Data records
- Opening Delimiter -

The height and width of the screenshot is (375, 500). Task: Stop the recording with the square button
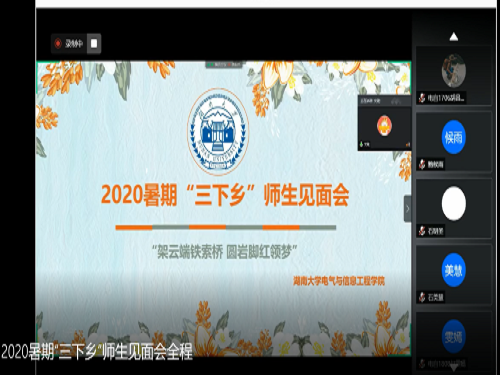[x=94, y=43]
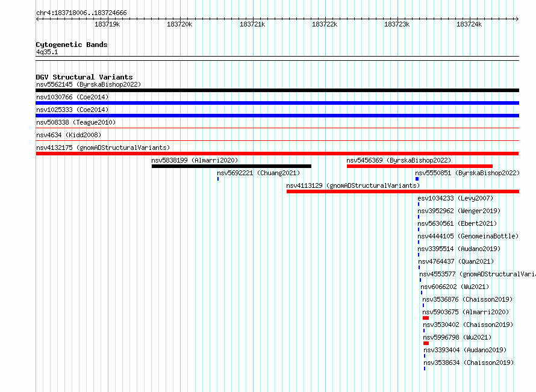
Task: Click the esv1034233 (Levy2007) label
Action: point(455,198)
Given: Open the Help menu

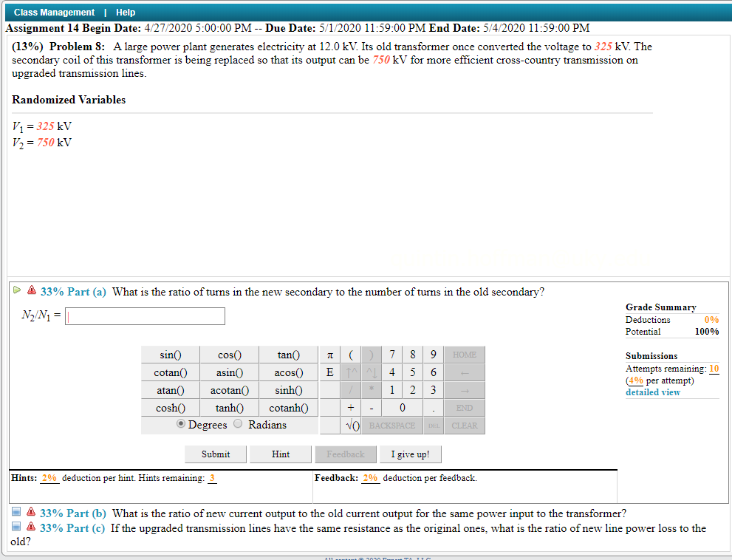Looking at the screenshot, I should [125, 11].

- Closing Delimiter -

PROMPT:
Although the records hold pictures, return only what remains, word for word.

YOUR RESPONSE:
The height and width of the screenshot is (375, 500). Task: Stop the recording with the square button
[x=94, y=43]
Task: Click the esv1034233 (Levy2007) label
Action: point(455,198)
Given: Open the Help menu

Looking at the screenshot, I should [125, 11].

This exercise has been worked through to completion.